What’s the best book you’ve read that no-one’s ever heard of?
Lipstick Traces: A Secret History of the Twentieth Century by Greil Marcus. After finding it literally by accident (I plucked it out of the returns pile at the suburban Canberra bookshop I was working at in 1989), it was truly mind-expanding and life-changing for me. It’s a book that’s ostensibly about music, and particularly about how punk draws on a number of earlier avant-garde movements, but it’s also the book that introduced me to Guy Debord and the Situationists, and which really shaped the way I think about culture, politics, art, music and all that stuff.
Obligatory desert island question—which book would you want with you?
If it was the only book available, maybe I’d finally get around to finishing all the snippets of Walter Benjamin’s Arcades Project. For some strange reason, my ‘comfort book’ has been The Andy Warhol Diaries, I couldn’t count how many times I’ve pulled it off the shelf and re-read parts of it over the past 20 years.
Is there a book you’ve bought for the cover?
Loads! Most recently, Wristwatches: History Of A Century’s Development by Helmut Kahlert et al (Schiffer). I saw an old copy in the window of a second-hand bookshop and almost bought it for an extortionate price, but then found out a revised and updated edition was still in print and bought that (for a slightly less extortionate price).
Hardback, paperback or digital?
e) all of the above. It’s the words that are important, not the container they’re in. Although having said that, I’m finding I’m reading quite a lot on my iPhone.
If I were a literary character I’d be…
Hmmm, that’s a tough one, can I be an amalgam of many characters?
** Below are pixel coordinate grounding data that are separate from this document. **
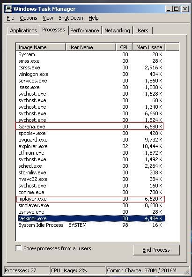Select the mplayer.exe process row
This screenshot has width=192, height=277.
90,199
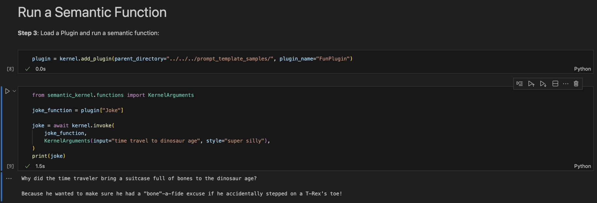Click the green checkmark beside 0.0s
Screen dimensions: 597x203
point(28,69)
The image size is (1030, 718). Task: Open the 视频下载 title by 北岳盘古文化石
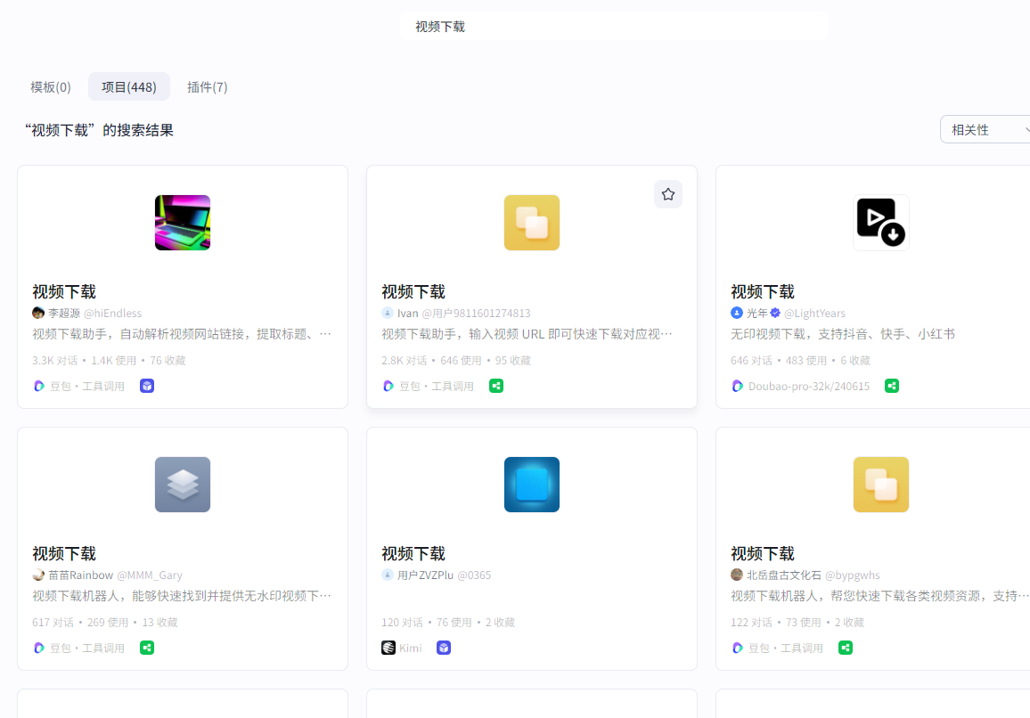pos(763,553)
A bit Charles Ryder (from Brideshead Revisited), a bit Bernardo Soares (from Pessoa’s Book of Disquiet), a bit Troppmann (from Bataille’s Blue of Noon), a bit Tom Ripley (from Patricia Highsmith’s novels), a bit Bernie Gunther (from Philip Kerr’s Berlin novels), with some Sal Paradise (Kerouac’s alter-ego in On the Road) and James Bond fantasies thrown in for good measure …
The best thing about books is…
They help you avoid eye-contact with strangers on public transport.